Essential Analysis Tools

file - Identify File Types

The file command uses magic numbers and heuristics to determine file types.

# Basic file type identification
file suspicious_file

# Show MIME type
file -i suspicious_file

# Check all files in directory
file *

# Follow symbolic links
file -L symlink_file
strings - Extract ASCII/Unicode Strings

Extract readable strings from binary files to find hidden messages, URLs, file paths, or credentials.

# Extract printable strings (minimum 4 characters)
strings suspicious_file

# Set minimum string length
strings -n 8 suspicious_file

# Include Unicode strings
strings -e l suspicious_file  # 16-bit little-endian
strings -e b suspicious_file  # 16-bit big-endian

# Search for specific patterns
strings suspicious_file | grep -i "password"
strings suspicious_file | grep -E "[0-9]{1,3}\.[0-9]{1,3}\.[0-9]{1,3}\.[0-9]{1,3}"
exiftool - Metadata Analysis

ExifTool reads and writes metadata in a wide variety of file formats.

# View all metadata
exiftool image.jpg

# Extract specific fields
exiftool -GPS* image.jpg
exiftool -Creator -CreateDate document.pdf

# Remove all metadata
exiftool -all= image.jpg

# Batch process all images
exiftool -r -csv directory/ > metadata.csv
binwalk - Analyze Binary Files

Binwalk searches binary files for embedded files and executable code.

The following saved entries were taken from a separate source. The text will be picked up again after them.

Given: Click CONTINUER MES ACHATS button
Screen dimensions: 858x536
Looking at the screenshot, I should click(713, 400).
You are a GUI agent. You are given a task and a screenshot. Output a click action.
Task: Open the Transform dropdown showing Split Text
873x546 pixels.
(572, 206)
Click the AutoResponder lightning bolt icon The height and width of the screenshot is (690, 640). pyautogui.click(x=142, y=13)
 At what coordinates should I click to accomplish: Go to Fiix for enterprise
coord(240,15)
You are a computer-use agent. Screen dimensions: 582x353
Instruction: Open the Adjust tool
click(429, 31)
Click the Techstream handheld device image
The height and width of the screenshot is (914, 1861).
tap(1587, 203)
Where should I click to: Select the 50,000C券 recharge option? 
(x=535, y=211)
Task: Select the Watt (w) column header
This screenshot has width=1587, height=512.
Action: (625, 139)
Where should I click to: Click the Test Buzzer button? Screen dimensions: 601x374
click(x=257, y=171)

# Scan for file signatures
binwalk firmware.bin

# Extract embedded files
binwalk -e firmware.bin

# Extract with custom directory
binwalk -e --directory=output firmware.bin

# Show entropy analysis (detect encryption/compression)
binwalk -E firmware.bin

File Carving

File carving is the process of recovering files from a disk image or unallocated space without relying on file system metadata. This technique is essential when dealing with deleted files or corrupted file systems.

foremost - File Carving Tool
# Carve all supported file types
foremost -i disk_image.dd -o carved_files/

# Carve specific file types only
foremost -t jpg,png,pdf -i disk_image.dd -o output/

# Use custom configuration
foremost -c custom.conf -i disk_image.dd -o output/

# Verbose output
foremost -v -i disk_image.dd -o output/
scalpel - Advanced File Carving
# Edit configuration file first
# /etc/scalpel/scalpel.conf

# Run scalpel
scalpel disk_image.dd -o carved_output/

# Carve specific types (edit config first)
scalpel -c custom_scalpel.conf disk_image.dd -o output/
PhotoRec - Recover Deleted Files
# Interactive mode
photorec disk_image.dd

# Command-line mode
photorec /d recovered_files/ /cmd disk_image.dd search

Hash Analysis

Hash functions create unique fingerprints of files, essential for verifying integrity and identifying known malware.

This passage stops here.